# Forum Learning Russian Language Translate This!  Alexander Buinov song

## Doc Faustus

Someone sent me this video, and I can't get the song out of my head.  http://www.youtube.com/watch?v=0rAHrHd2lcw 
I was hoping someone here could help me out. If nothing else, I'd appreciate just a copy of the lyrics in Russian. I've tried searching the internet, no luck. 
Also, if anyone knows where I can get an MP3 of this, I would greatly appreciate it.  
Спасибо!

----------


## Полуношник

> Someone sent me this video, and I can't get the song out of my head.  http://www.youtube.com/watch?v=0rAHrHd2lcw 
> I was hoping someone here could help me out.
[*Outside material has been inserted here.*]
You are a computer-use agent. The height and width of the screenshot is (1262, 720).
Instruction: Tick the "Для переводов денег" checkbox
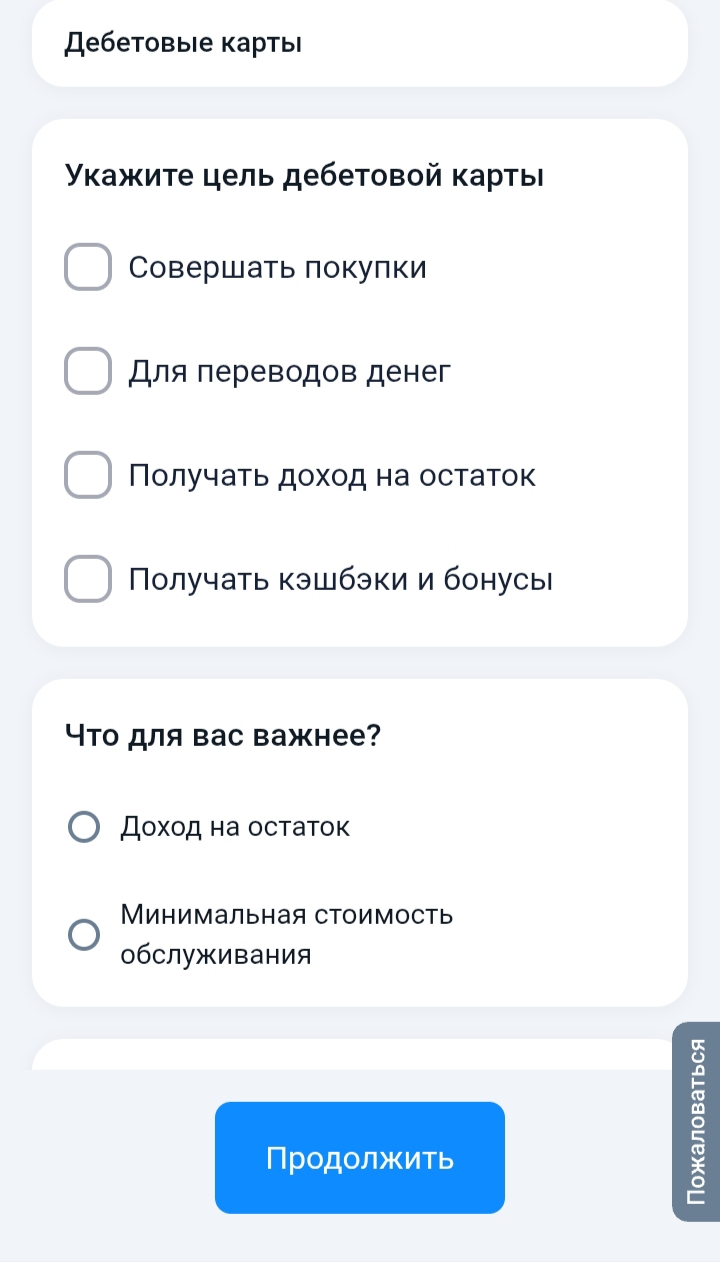tap(88, 371)
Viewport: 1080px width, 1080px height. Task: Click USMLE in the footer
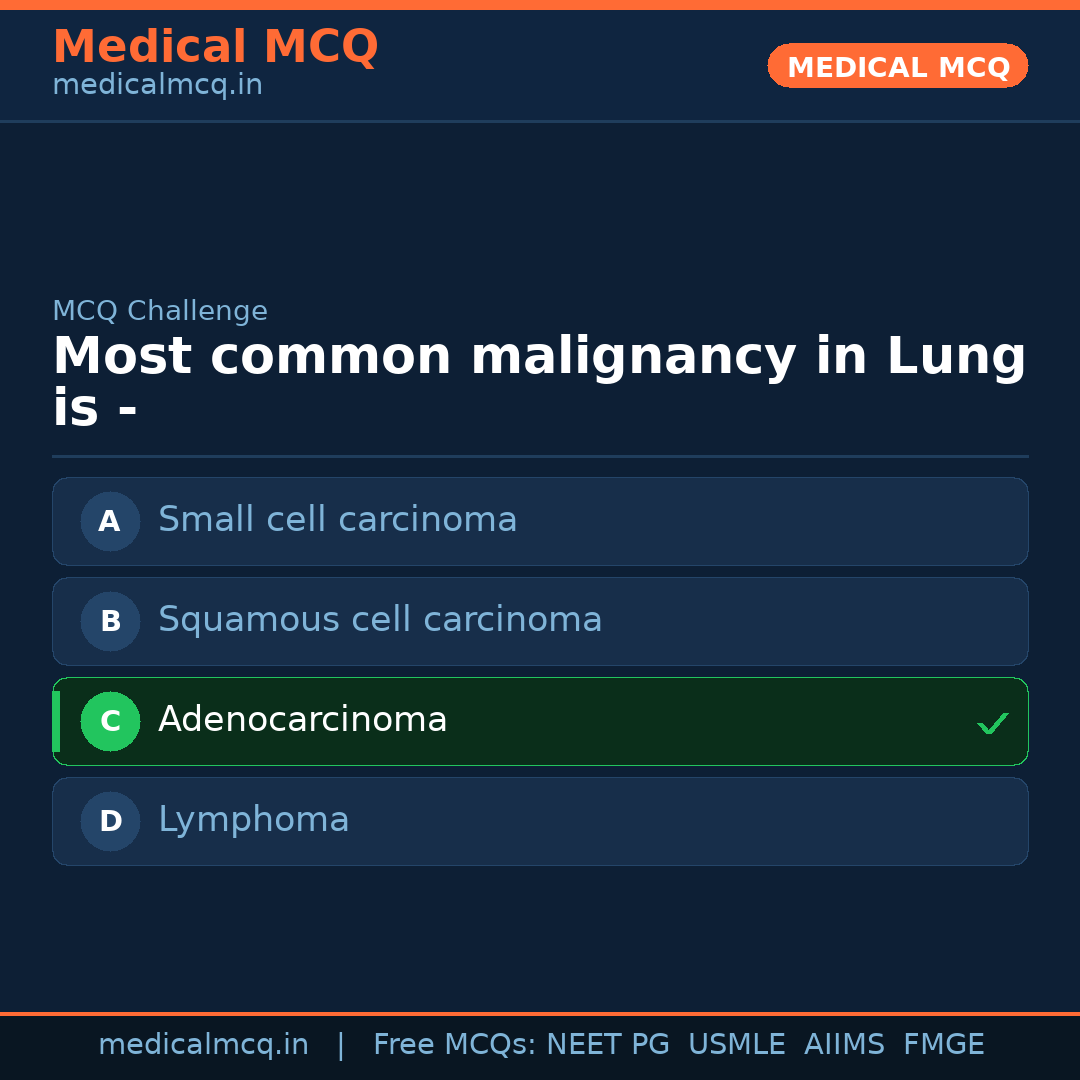(x=736, y=1045)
If nothing else, I'd appreciate just a copy of the lyrics in Russian. I've tried searching the internet, no luck. 
> Also, if anyone knows where I can get an MP3 of this, I would greatly appreciate it.  
> Спасибо!

 The title of the song: "ВДВ - с неба привет" 
The first verse: 
Крутые парни по всей стране, 
Кто связан дружбой с ВДВ.
Такое братство - надёжный щит
Никто Россию не победит! 
The refrain: 
ВДВ - с неба привет.
Ультрамариновый набок берет,
Тельник с волной и море погон,
С небом навеки десант обручён. 
ВДВ, сколько побед!
Из парашютов белый букет.
Радугой мирной парят купола.
Слава десанту!
Честь и хвала! 
I hope I caught it correctly. It was really hard to understand some words.
Надёжный sh$t   ::

----------


## kalinka_vinnie

ВДВ - Воздушно-десантная войска?
paratroopers!

----------


## wanja

> ВДВ - Воздушно-десантные войска?
> paratroopers!

 Yes - Войска Дяди Васи  ::

----------